Owen Long

No. 22 – Arizona State Sun Devils
- Position: Linebacker
- Class: Junior

Personal information
- Listed height: 6 ft 2 in (1.88 m)
- Listed weight: 230 lb (104 kg)

Career information
- High school: La Serna (Whittier, California)
- College: Colorado State (2024–2025); Arizona State (2026–present);

Awards and highlights
- First-team All-Mountain West (2025);
- Stats at ESPN

= Owen Long =

American football player

Owen Long is an American football linebacker for the Arizona State Sun Devils. He previously played for the Colorado State Rams.

==Early life==
Long attended La Serna High School in Whittier, California. Coming out of high school, he was rated as a three-star recruit by 247Sports and initially committed to play college football for the Nevada Wolfpack over offers from other schools such as Air Force, Army, Arkansas State, Washington State.

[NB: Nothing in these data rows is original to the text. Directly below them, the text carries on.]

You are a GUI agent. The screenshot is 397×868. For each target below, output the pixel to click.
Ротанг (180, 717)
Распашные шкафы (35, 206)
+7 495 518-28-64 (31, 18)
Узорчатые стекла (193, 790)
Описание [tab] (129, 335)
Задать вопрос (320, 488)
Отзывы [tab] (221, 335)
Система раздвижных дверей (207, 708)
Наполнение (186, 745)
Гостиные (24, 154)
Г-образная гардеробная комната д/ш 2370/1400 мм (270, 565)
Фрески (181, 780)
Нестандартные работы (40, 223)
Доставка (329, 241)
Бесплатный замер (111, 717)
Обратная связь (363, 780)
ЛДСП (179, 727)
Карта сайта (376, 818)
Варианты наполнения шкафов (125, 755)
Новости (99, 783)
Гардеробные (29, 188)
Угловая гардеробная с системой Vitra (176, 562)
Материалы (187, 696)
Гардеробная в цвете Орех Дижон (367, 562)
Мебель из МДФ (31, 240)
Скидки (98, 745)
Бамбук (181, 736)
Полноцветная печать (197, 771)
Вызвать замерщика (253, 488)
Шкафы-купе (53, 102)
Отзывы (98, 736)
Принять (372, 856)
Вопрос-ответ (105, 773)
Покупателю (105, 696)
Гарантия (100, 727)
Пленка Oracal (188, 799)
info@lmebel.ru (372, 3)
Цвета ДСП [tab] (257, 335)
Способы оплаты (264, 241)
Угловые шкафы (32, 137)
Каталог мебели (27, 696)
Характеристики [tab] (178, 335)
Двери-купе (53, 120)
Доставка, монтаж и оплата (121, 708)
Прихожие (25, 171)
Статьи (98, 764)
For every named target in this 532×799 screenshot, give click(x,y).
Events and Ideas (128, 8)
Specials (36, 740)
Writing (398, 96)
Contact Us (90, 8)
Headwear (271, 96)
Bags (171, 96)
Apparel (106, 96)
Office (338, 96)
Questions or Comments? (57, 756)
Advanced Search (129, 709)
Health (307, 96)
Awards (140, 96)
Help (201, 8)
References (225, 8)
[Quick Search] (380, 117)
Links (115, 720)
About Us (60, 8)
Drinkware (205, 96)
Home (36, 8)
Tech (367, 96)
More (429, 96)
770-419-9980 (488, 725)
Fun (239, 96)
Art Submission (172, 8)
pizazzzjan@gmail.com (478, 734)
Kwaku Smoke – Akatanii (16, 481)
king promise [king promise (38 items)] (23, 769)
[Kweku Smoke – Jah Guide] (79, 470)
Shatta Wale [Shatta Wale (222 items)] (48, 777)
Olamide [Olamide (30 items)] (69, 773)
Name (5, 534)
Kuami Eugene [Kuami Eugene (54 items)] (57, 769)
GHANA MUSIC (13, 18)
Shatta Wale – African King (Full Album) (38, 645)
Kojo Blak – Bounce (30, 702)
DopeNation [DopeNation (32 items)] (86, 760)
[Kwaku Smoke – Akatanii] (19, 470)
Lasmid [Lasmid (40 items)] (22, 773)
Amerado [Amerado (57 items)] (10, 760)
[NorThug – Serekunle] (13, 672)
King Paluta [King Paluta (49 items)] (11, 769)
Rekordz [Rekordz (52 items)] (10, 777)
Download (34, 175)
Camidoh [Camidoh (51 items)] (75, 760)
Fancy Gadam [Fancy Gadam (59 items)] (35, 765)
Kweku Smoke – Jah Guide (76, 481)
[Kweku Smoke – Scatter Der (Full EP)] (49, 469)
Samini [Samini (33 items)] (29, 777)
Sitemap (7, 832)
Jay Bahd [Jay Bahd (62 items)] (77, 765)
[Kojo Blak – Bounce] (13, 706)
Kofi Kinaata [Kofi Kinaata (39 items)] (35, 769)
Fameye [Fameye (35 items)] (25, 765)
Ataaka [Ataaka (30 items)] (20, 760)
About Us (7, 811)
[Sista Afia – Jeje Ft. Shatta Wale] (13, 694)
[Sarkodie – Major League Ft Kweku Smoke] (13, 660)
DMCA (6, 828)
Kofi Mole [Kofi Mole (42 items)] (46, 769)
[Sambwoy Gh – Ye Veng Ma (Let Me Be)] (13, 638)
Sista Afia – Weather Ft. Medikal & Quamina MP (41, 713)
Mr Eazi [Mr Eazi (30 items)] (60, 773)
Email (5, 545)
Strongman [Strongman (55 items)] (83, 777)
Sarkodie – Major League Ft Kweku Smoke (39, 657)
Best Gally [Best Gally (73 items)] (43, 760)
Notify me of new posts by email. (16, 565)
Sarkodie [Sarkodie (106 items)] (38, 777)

However, Long later flipped his commitment to play for the Colorado State Rams.

==College career==
=== Colorado State ===
As a freshman in 2024, Long appeared in all 13 games, notching 45 tackles with half a tackle going for a loss and two pass deflections. He entered the 2025 season as a starter for the Rams defense. In the season opener, Long racked up 13 tackles in a loss to Washington. In week 3, he notched 14 tackles in a loss against UTSA. In week 6, Long recorded a career-high 17 tackles in an upset win against Fresno State. During the 2025 season, he totaled 151 tackles with five going for a loss, two sacks, five pass deflections, two fumble recoveries, and a forced fumble, earning first-team all-Mountain West honors while also being named a third-team all-American by the Associated Press. After the conclusion of the season, Long entered the NCAA transfer portal.

=== Arizona State ===
Long transferred to play for the Arizona State Sun Devils.